Saturday, December 10, 2011
Diabetes: The Thirteenth Year
(Photo: Creative Commons)
Today, you are a teenager. It seems as though a million years have passed...or at least a generation. (that five year old girl on the other side of your hospital room is now legally an ADULT. Yikers.) Do you remember that day...the pain, the worry, the fear that would soon cast it's long shadow over "all the days of your life?"
I do. But I also remember a remarkable CDE,
who,on that very next day (in fact, some of the first words out of her mouth) told me that I could still have kids. (Was I thinking about having children,heck no,it was about the furthest thing from my mind. I just wanted to live.)

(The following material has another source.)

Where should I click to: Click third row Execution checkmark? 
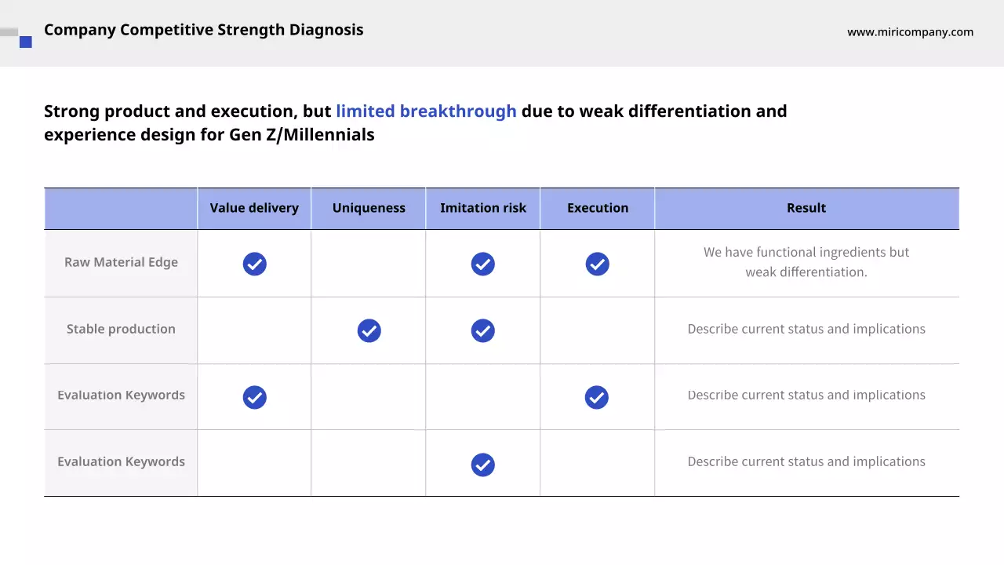[x=597, y=397]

That was then. And this, is now.(I trust I've grown up a bit since then)And in retrospect, I'm glad she said that.(its something every young person needs to hear at diagnosis,& I once talked to someone dx'd in the 1960's who didn't have kids because her doctors forbade it, which is incredibly sad. I think everyone deserves a doctor who will work with them to make their dream happen). It's impossible not to think of the rock n' rolling, hiccupping,rapidly growing life inside of me. I guess I think about babies more then I think about diabetes...which is saying alot.You really do still suck bucketloads, diabetes,and cause more pain then is ever warranted. Seemingly 95% of the other people getting NST's at the perinatologist also have diabetes.(and sugars that warrant "concern". My own sugars in the past week have moved beyond concern to warranted screaming of silent obscenities at the meter & the bolusing of huge corrections, to little avail.Another insulin spike from heck.) But there are things that are stronger then you are,things that in the end make you slick back into the corner,with your tail between your legs...whipped. And though I oscillate between despair & hope on a daily basis,I think that having a baby is the ultimate "sticking it to diabetes" act.I know it can be done.
So today, diabetes, I want you to know that you're not the most important thing on the agenda anymore. And that despite the passage of time,you still don't "know it all"...its a lifelong learning process (what works today, won't tomorrow). It almost seems like a new beginning, this 13th year...the dawning of the 2nd chapter of my life. (PreKid, PostKid) And you and me will have to figure out a working relationship for the next phase as well. (not that I was terribly successful in the first phase...but I want to do better. Pinky Swear It.)